Segment Start: Data for processing

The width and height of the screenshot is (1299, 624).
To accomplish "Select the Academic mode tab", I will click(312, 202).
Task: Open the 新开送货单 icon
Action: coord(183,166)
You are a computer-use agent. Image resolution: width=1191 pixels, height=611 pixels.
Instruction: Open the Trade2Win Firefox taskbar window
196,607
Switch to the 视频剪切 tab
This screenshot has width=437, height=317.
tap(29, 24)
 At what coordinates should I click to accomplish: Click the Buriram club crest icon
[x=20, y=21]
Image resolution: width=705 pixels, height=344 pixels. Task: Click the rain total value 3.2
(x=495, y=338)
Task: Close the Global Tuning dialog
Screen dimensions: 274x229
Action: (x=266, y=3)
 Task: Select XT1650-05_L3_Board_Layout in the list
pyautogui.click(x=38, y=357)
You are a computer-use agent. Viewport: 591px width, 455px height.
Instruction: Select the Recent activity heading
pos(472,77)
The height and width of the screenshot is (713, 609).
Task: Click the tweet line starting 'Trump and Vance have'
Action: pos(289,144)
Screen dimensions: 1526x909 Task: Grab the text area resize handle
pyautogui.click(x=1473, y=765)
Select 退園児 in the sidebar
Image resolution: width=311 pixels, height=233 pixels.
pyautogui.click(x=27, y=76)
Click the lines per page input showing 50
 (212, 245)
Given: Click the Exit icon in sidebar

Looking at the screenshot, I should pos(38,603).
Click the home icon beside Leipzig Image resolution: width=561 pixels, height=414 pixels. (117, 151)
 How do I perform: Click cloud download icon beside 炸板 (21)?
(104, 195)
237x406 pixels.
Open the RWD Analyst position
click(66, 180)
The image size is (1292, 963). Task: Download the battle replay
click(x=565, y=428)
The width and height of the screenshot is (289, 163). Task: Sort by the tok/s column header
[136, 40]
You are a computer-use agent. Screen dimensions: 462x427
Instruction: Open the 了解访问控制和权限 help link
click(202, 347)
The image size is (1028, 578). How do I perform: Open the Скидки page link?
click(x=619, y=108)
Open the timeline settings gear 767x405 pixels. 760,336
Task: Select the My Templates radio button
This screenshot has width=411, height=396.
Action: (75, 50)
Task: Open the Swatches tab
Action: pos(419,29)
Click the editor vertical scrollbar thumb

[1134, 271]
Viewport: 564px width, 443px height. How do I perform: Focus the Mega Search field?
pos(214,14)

Segment End: Data for processing

:: Directions for this task ::
The expected response is the full set of records, reproduced exactly.

:: Answer to this problem ::
The width and height of the screenshot is (1299, 624).
To accomplish "Select the Academic mode tab", I will click(312, 202).
Task: Open the 新开送货单 icon
Action: coord(183,166)
You are a computer-use agent. Image resolution: width=1191 pixels, height=611 pixels.
Instruction: Open the Trade2Win Firefox taskbar window
196,607
Switch to the 视频剪切 tab
This screenshot has width=437, height=317.
tap(29, 24)
 At what coordinates should I click to accomplish: Click the Buriram club crest icon
[x=20, y=21]
Image resolution: width=705 pixels, height=344 pixels. Task: Click the rain total value 3.2
(x=495, y=338)
Task: Close the Global Tuning dialog
Screen dimensions: 274x229
Action: (x=266, y=3)
 Task: Select XT1650-05_L3_Board_Layout in the list
pyautogui.click(x=38, y=357)
You are a computer-use agent. Viewport: 591px width, 455px height.
Instruction: Select the Recent activity heading
pos(472,77)
The height and width of the screenshot is (713, 609).
Task: Click the tweet line starting 'Trump and Vance have'
Action: pos(289,144)
Screen dimensions: 1526x909 Task: Grab the text area resize handle
pyautogui.click(x=1473, y=765)
Select 退園児 in the sidebar
Image resolution: width=311 pixels, height=233 pixels.
pyautogui.click(x=27, y=76)
Click the lines per page input showing 50
 (212, 245)
Given: Click the Exit icon in sidebar

Looking at the screenshot, I should pos(38,603).
Click the home icon beside Leipzig Image resolution: width=561 pixels, height=414 pixels. (117, 151)
 How do I perform: Click cloud download icon beside 炸板 (21)?
(104, 195)
237x406 pixels.
Open the RWD Analyst position
click(66, 180)
The image size is (1292, 963). Task: Download the battle replay
click(x=565, y=428)
The width and height of the screenshot is (289, 163). Task: Sort by the tok/s column header
[136, 40]
You are a computer-use agent. Screen dimensions: 462x427
Instruction: Open the 了解访问控制和权限 help link
click(202, 347)
The image size is (1028, 578). How do I perform: Open the Скидки page link?
click(x=619, y=108)
Open the timeline settings gear 767x405 pixels. 760,336
Task: Select the My Templates radio button
This screenshot has width=411, height=396.
Action: (75, 50)
Task: Open the Swatches tab
Action: pos(419,29)
Click the editor vertical scrollbar thumb

[1134, 271]
Viewport: 564px width, 443px height. How do I perform: Focus the Mega Search field?
pos(214,14)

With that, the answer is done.